Deze filosofische exercities waren zeer aanstootgevend voor theologen. Níet – zoals u nu misschien zult denken – omdat de theologen vonden dat antieke filosofische denkbeelden niet mochten worden toegepast op geloofswaarheden. Dat deden de theologen, die allemaal een vooropleiding in de filosofie hadden genoten, immers zelf ook. Denk maar aan de grote theoloog Thomas van Aquino, die veelvuldig Aristotelische inzichten gebruikte om het geloof te verhelderen of verklaren. Om de reactie van de theologen te begrijpen helpt het wellicht te bedenken dat de meeste filosofen een soort van ‘undergraduates’ waren: de opleiding der theologie volgde op de filosofische opleiding en nam elf jaar in beslag. Een filosoof die zich met theologische aangelegenheden wilde bezighouden, sprak – in de ogen van theologen – voor zijn beurt. Hij moest eerst maar eens een jaartje of elf aan de studie der theologie gaan wijden.

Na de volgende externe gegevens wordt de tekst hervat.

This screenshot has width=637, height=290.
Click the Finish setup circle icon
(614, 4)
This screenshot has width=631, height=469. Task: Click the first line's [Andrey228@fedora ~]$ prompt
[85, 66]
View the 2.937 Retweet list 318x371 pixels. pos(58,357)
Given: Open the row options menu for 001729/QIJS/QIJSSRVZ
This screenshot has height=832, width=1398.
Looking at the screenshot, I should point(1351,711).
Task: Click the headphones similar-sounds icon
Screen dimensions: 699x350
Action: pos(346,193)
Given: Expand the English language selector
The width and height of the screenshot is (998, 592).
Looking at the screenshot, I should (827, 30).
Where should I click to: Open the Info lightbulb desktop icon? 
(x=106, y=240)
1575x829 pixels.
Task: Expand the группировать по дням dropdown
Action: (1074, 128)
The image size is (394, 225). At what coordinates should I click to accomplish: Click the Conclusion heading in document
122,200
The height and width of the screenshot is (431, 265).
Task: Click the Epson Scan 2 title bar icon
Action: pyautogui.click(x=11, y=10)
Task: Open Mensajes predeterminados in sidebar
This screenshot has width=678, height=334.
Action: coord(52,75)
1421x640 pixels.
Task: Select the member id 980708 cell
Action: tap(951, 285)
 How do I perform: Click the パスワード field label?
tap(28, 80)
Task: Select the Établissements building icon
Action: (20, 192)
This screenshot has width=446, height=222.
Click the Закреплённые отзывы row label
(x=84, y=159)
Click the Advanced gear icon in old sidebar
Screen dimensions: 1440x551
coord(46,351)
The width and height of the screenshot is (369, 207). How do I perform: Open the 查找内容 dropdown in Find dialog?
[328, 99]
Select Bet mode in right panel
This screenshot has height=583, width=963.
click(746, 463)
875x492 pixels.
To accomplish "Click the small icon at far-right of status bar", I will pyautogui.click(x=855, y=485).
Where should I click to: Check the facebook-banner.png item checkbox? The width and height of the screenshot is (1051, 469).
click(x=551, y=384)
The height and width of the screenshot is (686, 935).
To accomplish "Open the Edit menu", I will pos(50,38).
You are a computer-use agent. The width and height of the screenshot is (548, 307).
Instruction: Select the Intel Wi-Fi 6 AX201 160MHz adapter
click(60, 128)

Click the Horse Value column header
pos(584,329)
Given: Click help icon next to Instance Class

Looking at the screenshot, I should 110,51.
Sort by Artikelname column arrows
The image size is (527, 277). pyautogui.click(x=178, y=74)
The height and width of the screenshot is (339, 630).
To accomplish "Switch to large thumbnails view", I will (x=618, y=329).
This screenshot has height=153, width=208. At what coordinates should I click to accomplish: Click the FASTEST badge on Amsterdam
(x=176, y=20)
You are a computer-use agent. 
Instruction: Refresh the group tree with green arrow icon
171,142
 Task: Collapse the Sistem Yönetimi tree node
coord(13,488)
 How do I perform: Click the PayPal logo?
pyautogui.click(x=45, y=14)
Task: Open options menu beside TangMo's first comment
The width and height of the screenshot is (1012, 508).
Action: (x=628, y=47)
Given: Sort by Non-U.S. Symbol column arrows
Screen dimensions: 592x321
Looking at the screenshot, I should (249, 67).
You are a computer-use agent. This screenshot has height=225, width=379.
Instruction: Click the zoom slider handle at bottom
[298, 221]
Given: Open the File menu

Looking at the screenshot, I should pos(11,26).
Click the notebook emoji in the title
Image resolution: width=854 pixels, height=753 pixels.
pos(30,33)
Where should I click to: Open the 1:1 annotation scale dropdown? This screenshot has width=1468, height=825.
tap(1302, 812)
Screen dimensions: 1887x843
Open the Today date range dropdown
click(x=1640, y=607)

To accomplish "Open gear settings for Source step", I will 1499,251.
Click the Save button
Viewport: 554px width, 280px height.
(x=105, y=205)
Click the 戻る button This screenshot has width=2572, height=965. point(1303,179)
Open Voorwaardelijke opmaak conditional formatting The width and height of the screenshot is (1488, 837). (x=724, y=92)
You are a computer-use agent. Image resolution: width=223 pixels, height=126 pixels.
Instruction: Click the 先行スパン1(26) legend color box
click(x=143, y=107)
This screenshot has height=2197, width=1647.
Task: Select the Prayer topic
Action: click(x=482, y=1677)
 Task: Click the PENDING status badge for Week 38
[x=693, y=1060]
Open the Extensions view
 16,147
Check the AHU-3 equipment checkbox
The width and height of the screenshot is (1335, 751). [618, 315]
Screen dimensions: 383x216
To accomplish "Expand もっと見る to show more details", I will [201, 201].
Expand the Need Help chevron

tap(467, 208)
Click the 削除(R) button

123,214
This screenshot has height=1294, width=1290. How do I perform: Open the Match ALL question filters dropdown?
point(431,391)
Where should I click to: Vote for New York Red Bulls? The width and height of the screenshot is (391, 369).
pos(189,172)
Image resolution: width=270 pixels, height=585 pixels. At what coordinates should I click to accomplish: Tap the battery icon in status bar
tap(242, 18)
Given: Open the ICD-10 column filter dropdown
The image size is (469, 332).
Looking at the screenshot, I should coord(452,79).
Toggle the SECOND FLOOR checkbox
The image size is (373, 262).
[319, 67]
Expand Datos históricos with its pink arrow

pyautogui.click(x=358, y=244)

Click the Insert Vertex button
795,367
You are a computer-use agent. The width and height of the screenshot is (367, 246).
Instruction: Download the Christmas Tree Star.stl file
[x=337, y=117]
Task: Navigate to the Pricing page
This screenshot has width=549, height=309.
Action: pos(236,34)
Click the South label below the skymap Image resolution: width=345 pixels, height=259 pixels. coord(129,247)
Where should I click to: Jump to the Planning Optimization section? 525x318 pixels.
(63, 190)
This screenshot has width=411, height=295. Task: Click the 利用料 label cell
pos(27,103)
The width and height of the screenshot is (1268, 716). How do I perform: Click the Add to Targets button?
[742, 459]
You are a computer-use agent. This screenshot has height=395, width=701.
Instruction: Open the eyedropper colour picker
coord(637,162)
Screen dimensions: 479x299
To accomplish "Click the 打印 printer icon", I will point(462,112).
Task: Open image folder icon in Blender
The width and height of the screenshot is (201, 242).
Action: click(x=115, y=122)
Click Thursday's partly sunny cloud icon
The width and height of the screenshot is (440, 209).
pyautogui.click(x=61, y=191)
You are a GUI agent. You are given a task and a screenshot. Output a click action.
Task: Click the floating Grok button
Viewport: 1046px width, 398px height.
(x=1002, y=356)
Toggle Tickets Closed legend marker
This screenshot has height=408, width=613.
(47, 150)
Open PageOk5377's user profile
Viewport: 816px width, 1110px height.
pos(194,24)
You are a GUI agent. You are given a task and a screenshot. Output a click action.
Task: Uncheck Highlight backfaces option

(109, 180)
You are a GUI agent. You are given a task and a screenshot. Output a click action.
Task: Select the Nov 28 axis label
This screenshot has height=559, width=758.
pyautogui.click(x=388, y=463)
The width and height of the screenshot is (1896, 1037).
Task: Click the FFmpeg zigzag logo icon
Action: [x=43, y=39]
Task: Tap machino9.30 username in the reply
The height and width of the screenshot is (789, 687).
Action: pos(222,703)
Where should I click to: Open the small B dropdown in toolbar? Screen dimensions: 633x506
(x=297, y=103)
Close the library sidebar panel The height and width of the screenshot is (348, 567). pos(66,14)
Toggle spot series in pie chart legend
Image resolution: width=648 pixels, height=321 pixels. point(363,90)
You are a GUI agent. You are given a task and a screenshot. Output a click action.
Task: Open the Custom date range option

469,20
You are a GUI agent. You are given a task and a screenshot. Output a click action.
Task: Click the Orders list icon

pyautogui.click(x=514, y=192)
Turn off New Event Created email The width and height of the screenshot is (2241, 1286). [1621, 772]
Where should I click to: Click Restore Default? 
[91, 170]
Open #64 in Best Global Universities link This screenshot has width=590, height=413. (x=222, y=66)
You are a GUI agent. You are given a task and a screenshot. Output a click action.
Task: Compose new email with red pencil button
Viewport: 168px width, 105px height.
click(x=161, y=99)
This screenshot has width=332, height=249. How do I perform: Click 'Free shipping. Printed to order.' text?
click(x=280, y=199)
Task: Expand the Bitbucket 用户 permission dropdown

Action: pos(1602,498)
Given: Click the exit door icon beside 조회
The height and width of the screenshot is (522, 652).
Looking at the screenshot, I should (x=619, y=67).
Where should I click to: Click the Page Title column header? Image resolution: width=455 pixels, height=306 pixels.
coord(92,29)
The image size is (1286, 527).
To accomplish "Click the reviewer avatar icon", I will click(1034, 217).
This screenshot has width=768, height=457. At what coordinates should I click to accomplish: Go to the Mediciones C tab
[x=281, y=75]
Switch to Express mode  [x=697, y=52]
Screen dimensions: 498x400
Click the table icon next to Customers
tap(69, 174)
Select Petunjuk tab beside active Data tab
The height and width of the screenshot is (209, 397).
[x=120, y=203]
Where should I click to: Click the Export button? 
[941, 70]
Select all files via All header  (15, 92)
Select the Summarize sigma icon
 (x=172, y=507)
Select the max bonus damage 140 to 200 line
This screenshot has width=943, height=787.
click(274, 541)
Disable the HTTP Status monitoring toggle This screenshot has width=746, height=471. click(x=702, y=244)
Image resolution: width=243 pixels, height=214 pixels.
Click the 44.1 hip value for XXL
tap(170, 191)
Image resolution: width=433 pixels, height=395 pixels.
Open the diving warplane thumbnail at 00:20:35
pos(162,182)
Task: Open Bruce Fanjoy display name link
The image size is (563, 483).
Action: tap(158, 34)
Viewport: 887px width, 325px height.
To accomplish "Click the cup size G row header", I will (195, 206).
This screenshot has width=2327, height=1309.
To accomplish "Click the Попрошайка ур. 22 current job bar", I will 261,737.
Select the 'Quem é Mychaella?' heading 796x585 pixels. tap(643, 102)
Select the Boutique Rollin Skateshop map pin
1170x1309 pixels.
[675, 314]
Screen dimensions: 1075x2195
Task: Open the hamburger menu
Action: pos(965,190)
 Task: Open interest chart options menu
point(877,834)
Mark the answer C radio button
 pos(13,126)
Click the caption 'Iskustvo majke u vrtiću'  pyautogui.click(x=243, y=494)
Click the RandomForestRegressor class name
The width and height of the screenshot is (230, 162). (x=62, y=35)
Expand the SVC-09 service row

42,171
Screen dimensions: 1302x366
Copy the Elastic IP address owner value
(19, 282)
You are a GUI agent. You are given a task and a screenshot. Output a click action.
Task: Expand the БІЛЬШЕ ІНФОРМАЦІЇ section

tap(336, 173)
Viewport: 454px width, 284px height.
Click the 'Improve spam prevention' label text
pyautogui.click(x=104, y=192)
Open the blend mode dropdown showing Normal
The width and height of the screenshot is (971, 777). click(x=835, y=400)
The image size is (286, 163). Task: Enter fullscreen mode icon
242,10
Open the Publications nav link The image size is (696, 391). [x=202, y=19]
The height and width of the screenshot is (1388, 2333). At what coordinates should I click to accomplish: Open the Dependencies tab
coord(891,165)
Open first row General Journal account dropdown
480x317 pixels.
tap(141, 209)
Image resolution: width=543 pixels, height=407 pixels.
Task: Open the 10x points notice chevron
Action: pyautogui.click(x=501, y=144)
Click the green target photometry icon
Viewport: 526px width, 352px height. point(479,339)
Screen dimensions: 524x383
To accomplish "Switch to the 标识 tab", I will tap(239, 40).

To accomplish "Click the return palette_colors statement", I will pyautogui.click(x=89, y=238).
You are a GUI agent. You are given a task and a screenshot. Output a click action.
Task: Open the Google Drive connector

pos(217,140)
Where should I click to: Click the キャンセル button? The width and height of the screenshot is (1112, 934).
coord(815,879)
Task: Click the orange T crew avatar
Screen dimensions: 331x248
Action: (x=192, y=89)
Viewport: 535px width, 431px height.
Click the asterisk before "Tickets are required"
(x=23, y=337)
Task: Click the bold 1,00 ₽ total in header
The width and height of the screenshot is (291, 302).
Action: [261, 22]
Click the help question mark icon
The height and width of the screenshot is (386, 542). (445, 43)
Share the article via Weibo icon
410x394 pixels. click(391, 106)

Je zou kunnen zeggen dat de controverse tussen filosofen en theologen vooral over bevoegdheden ging. Theologen – maar ook filosofen – bakenden hun territorium af. Wie de grenzen overschreed deed aan landjepik. Mocht een filosoof zich uitspreken over de Drieëenheid van God, de satisfactietheorie, de transsubstantiatie en andere mysteries van het geloof? De kerk, de theologische faculteit en óók veel filosofen vonden van niet. Dit waren zaken die aan de theologie toekwamen. Het domein van de openbaring was toebedeeld aan de theologen, het natuurlijke domein aan de filosofen. Die mochten in hun onderzoek alleen gebruik maken van de natuurlijke rede, en niet van geloofswaarheden. Deze verdeling werd zelfs vastgelegd in de statuten van de filosofiefaculteit en filosofiestudenten moesten vanaf 1272 een eed afleggen, waarin zij beloofden “zich niet bezig te houden met puur theologische vragen”.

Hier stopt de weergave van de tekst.